VALERIE: This is foundational development, community development in the deepest sense of the word, and it requires care and attention.

CHRISSIE: The practice is working with layered meaning. At any one moment we are processing what people are talking about, who is looking where, what is happening in that corner, what just happened. We are listening. We are processing so much information; it is a state of high alert. Antennas extended and skin-sensing everything. I love that feeling.

MOLLY: These are great traits for an artist, and necessary for someone doing relational practices. We also have to be good with not-knowing and facilitating the experience of being OK with not-knowing. If we know everything we can’t grow or allow things to expand, can we?
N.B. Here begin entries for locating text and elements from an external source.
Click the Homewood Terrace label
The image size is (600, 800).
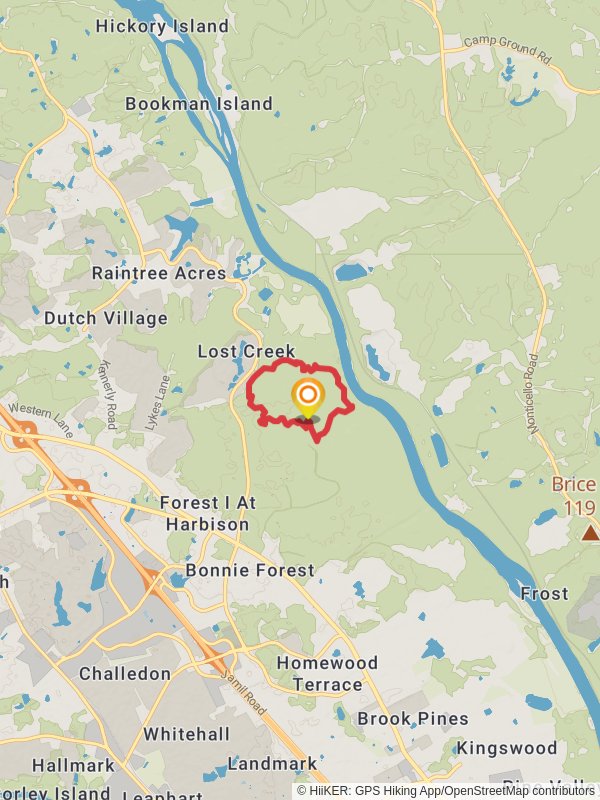pos(327,673)
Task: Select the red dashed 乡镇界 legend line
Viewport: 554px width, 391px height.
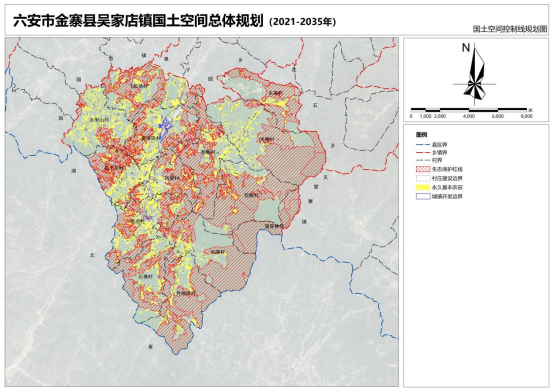Action: pyautogui.click(x=423, y=153)
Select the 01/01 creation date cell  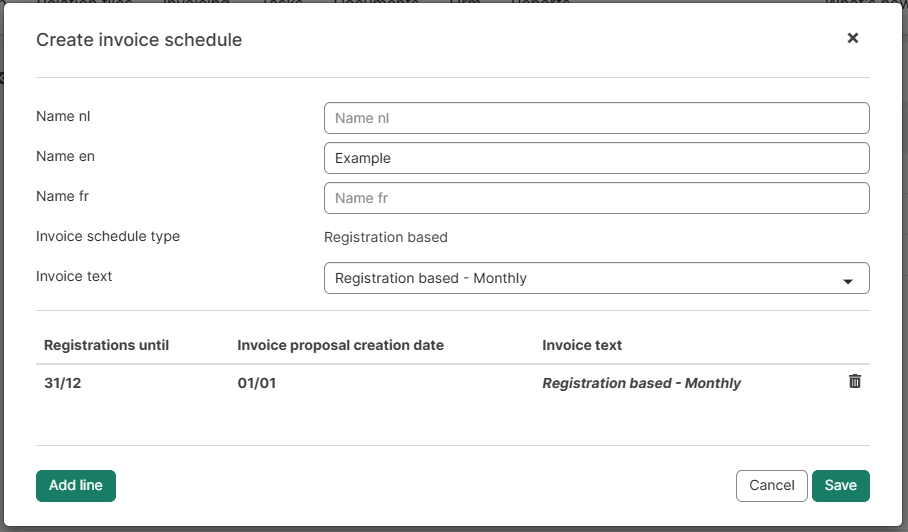tap(257, 383)
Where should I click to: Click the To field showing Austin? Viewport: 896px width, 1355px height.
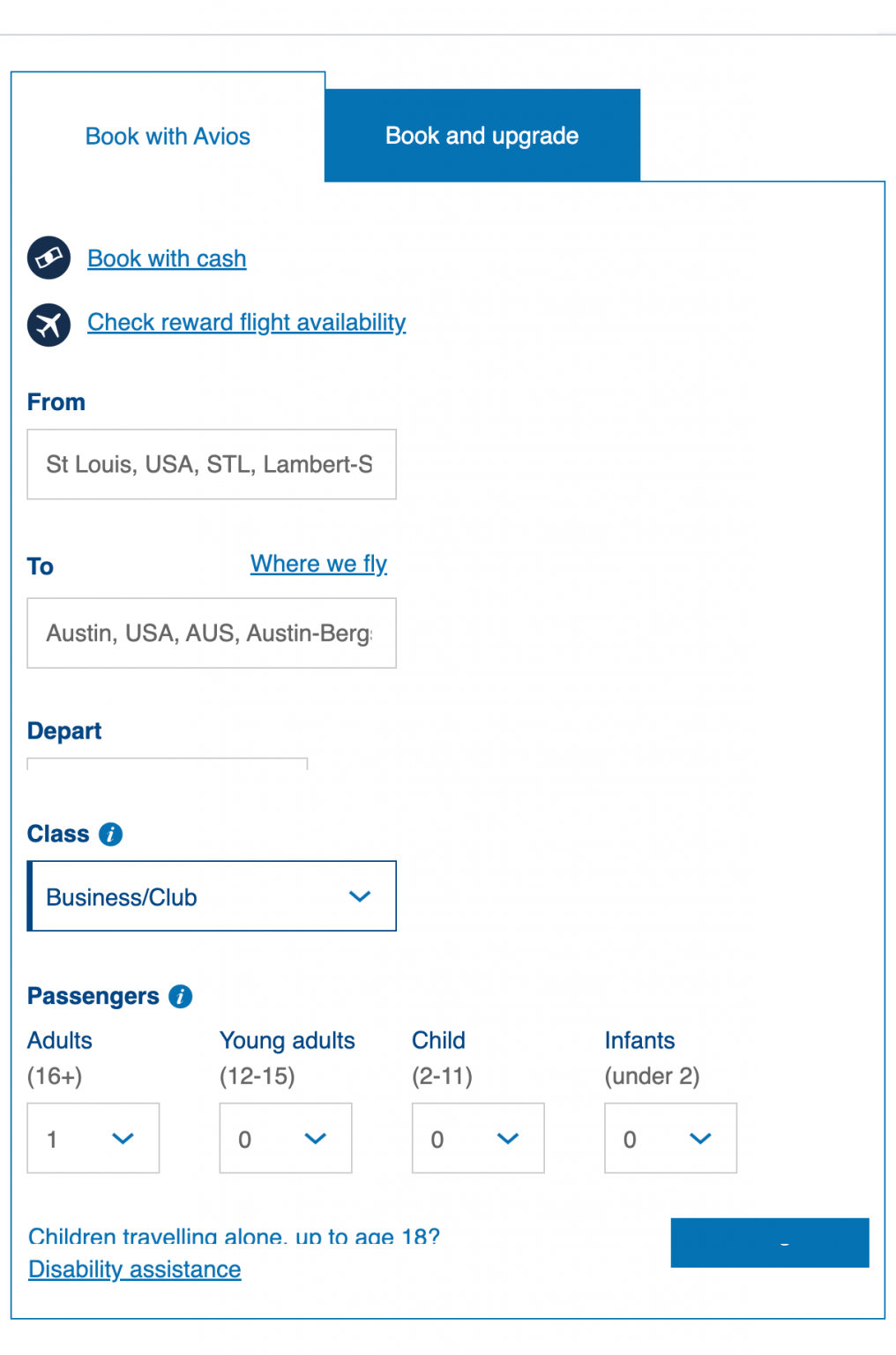click(212, 633)
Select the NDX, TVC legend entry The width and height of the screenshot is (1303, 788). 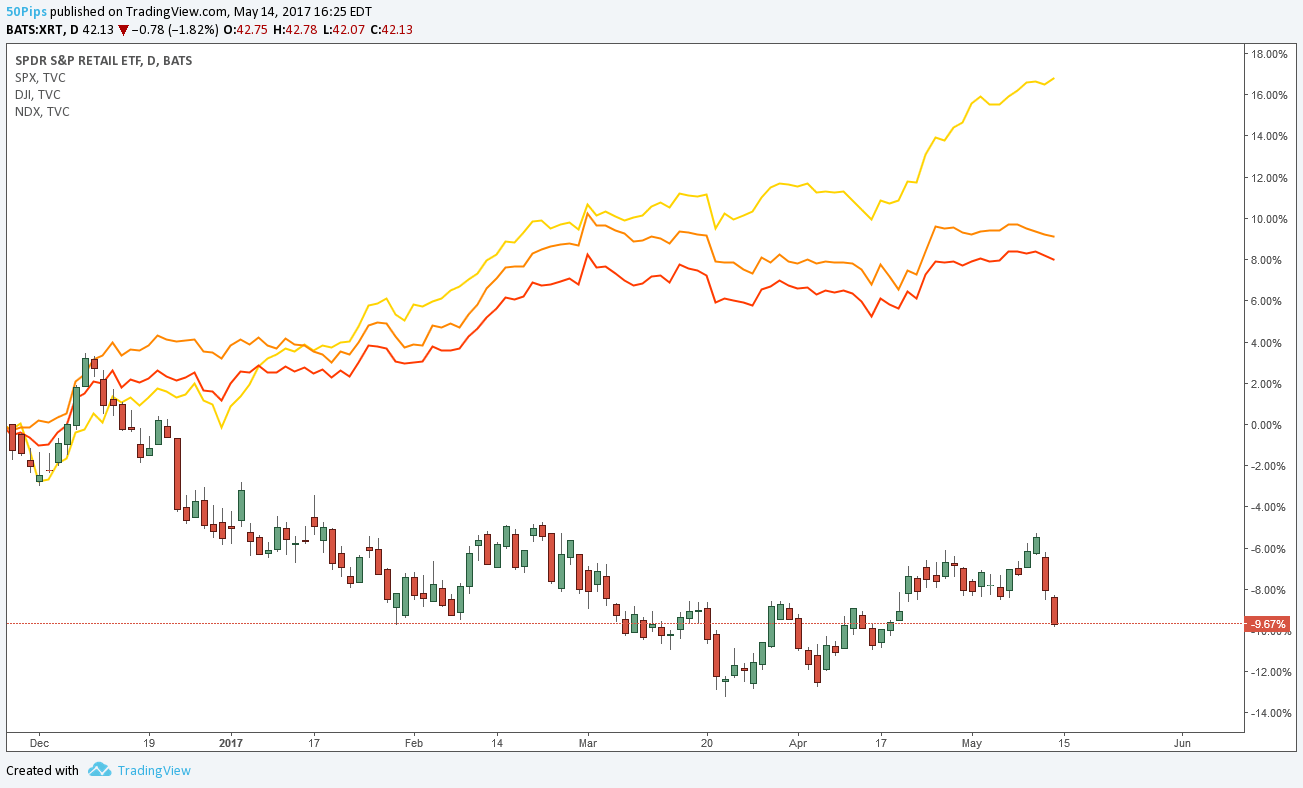point(42,111)
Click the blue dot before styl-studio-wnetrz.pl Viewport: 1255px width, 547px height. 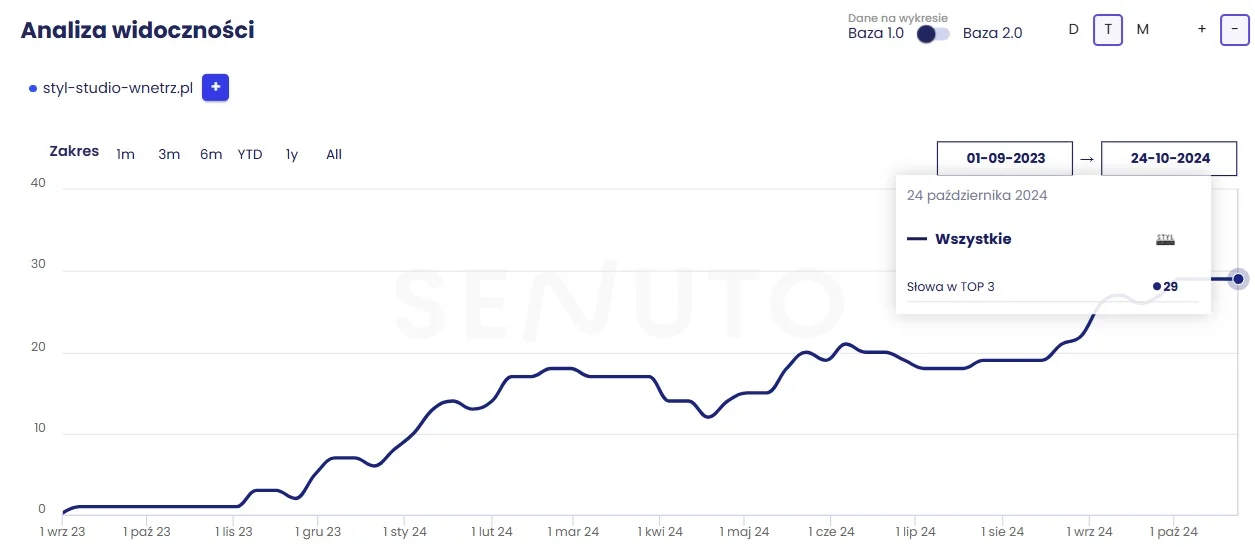click(33, 89)
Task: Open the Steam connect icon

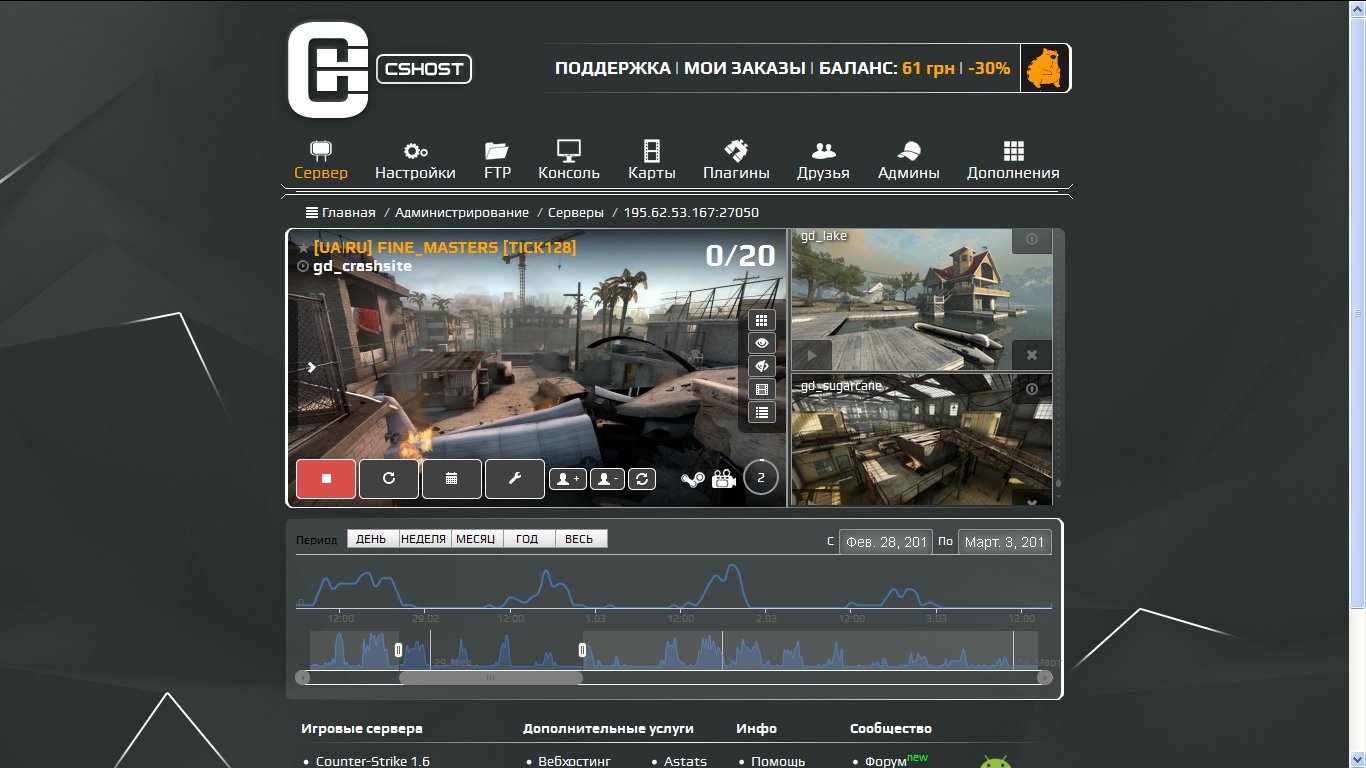Action: 693,479
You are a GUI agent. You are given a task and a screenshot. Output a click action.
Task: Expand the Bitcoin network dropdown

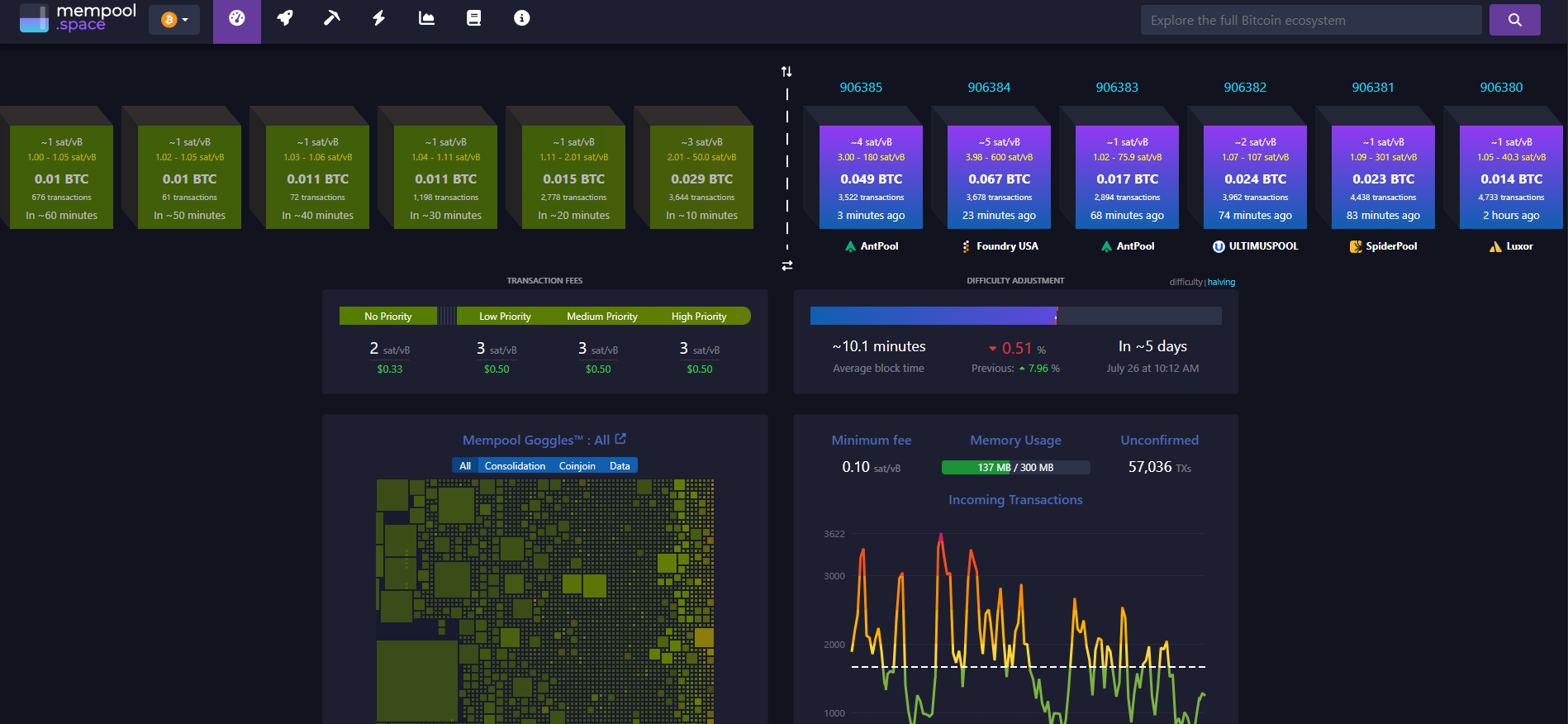(x=174, y=20)
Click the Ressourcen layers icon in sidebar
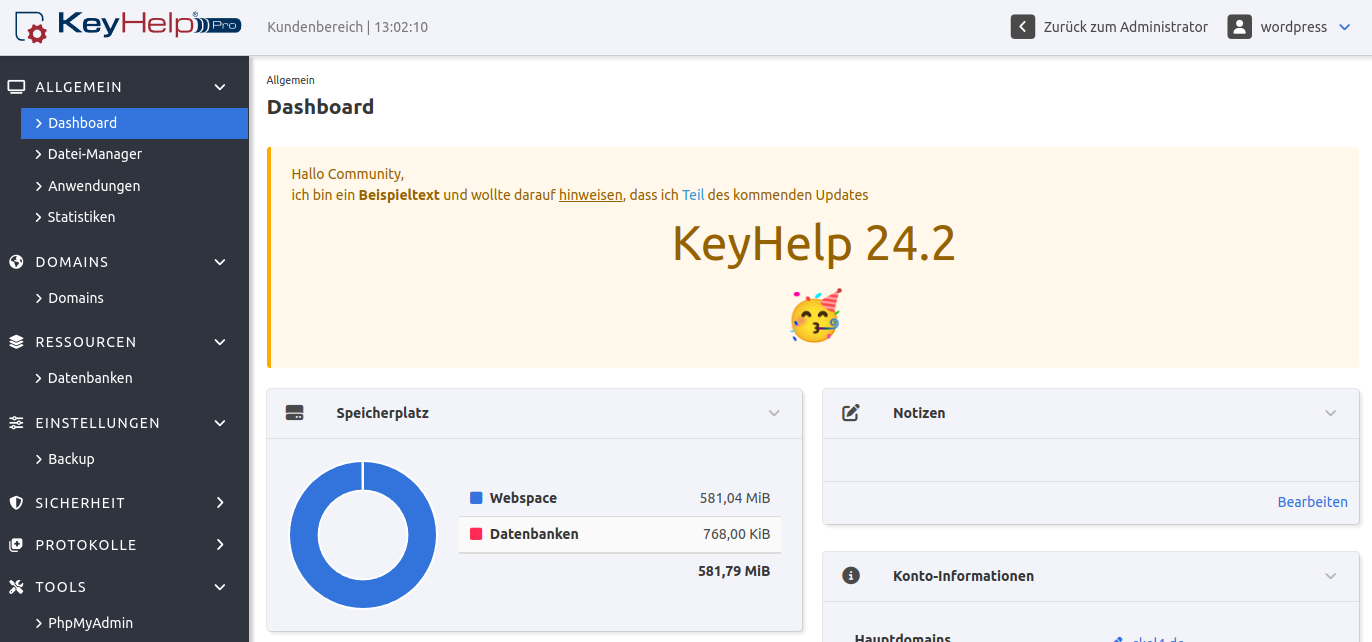Screen dimensions: 1372x642 pyautogui.click(x=16, y=342)
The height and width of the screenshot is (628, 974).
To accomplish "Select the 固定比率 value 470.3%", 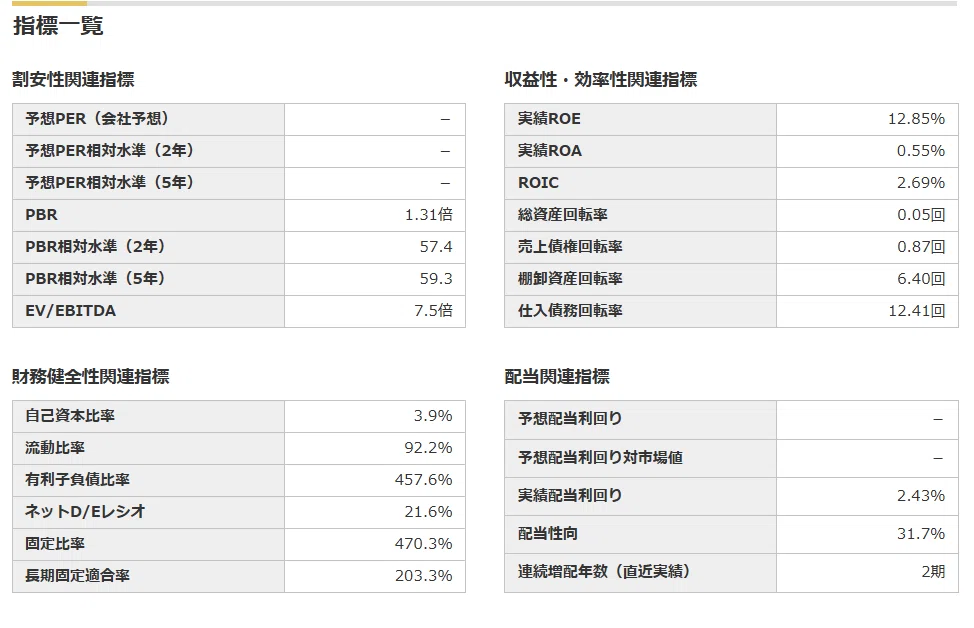I will point(424,544).
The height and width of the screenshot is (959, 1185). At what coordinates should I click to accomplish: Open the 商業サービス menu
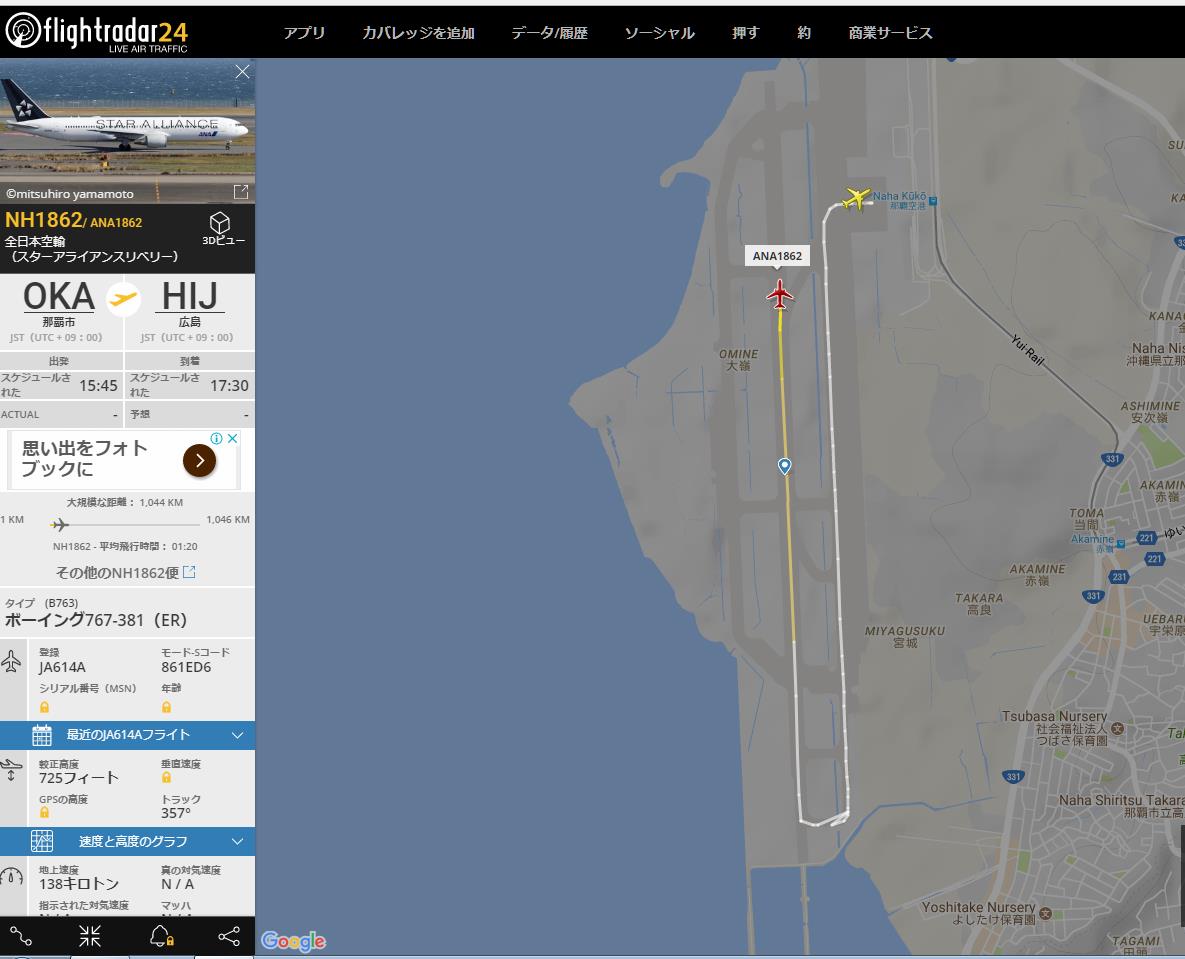(x=890, y=32)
CHRISSIE: Can one teach these things? How do artists learn to do this? I know you can’t teach someone how to become an artist or poet. Maybe all we can do is guide with our eyes wide open and tap into the roots of who we truly are.

MOLLY: I do think we can share these practices, and by doing the work we learn—doing and reflecting both alone and within a community of practitioners is very helpful. At Littleglobe, we work with practitioners who come from many different impulses, passions, skills and commitments. This diversity strengthens us as a team. We learn by doing, by watching, by integrating what we learn from others into our own practice. Again, it’s hard work.

VALERIE: A community of practitioners is so important. I wouldn’t know much if I hadn’t watched others do what they do. I’ve learned so much from you two, from others. It’s the way I grow myself and grow my practice, the way I learn to navigate the incredible complexity of this work. It’s like poetry, why I love poetry—all the layers, complexities, metaphors, nuances. It’s just as complicated and equally beautiful.